## REQUIRED WORK
In the material below, find the line with "Given: Select the OKC station label"; set down that line and every line after it to the end, exactly, without pictures.

╭─ ENTRIES PROVIDED

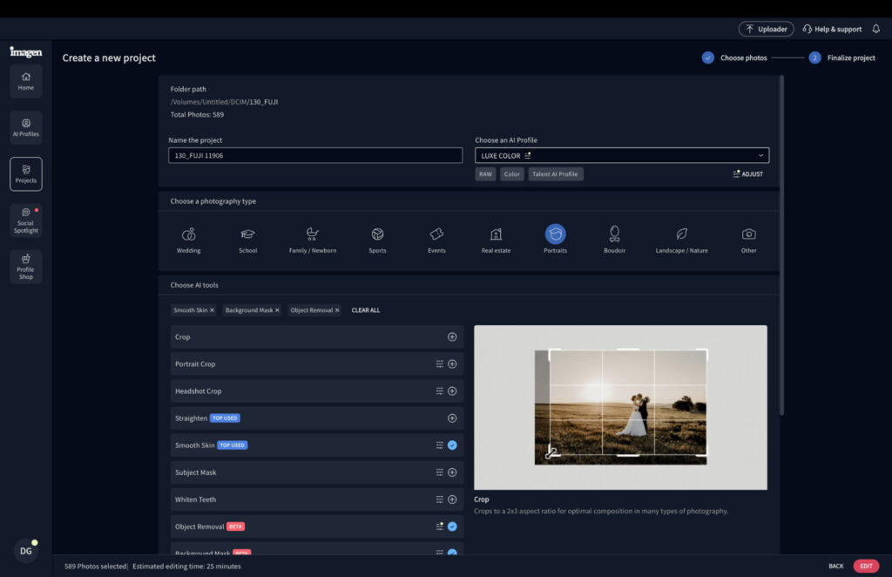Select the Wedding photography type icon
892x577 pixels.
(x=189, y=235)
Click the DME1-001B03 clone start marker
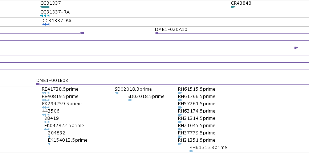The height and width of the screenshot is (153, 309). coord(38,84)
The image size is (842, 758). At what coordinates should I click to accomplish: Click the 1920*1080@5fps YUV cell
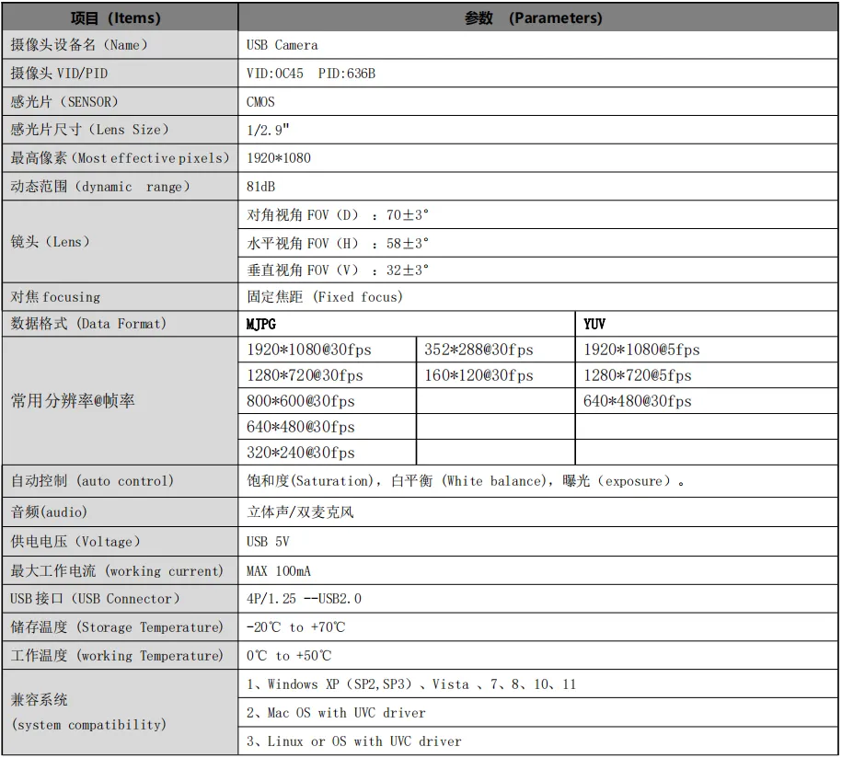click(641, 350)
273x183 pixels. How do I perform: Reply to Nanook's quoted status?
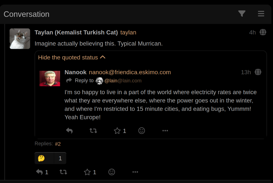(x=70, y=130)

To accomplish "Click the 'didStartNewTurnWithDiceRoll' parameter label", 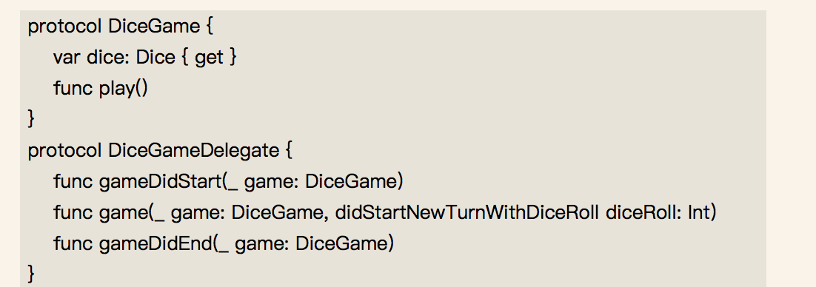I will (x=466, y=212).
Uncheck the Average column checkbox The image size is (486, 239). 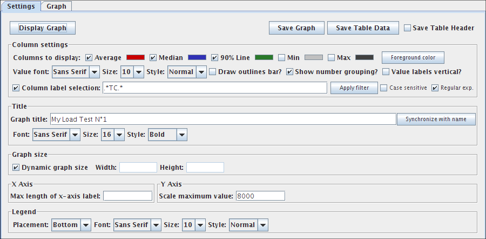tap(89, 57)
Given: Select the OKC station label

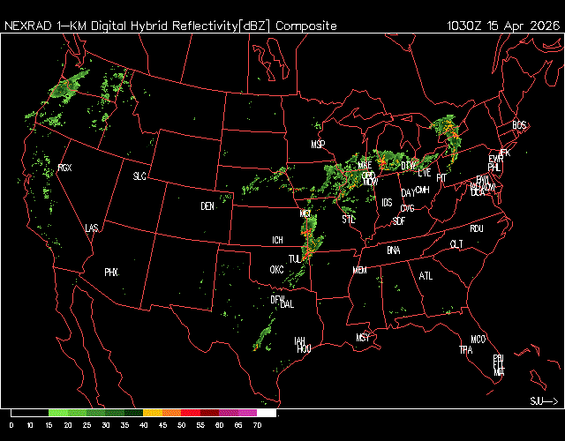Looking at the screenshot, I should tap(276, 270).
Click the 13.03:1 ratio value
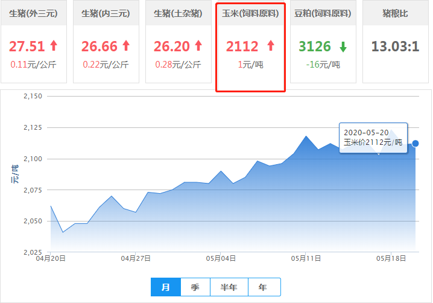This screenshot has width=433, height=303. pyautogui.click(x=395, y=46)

╰─

## TASK RESPONSE
Given: Select the OKC station label

Looking at the screenshot, I should tap(276, 270).
Click the 13.03:1 ratio value
This screenshot has width=433, height=303. pyautogui.click(x=395, y=46)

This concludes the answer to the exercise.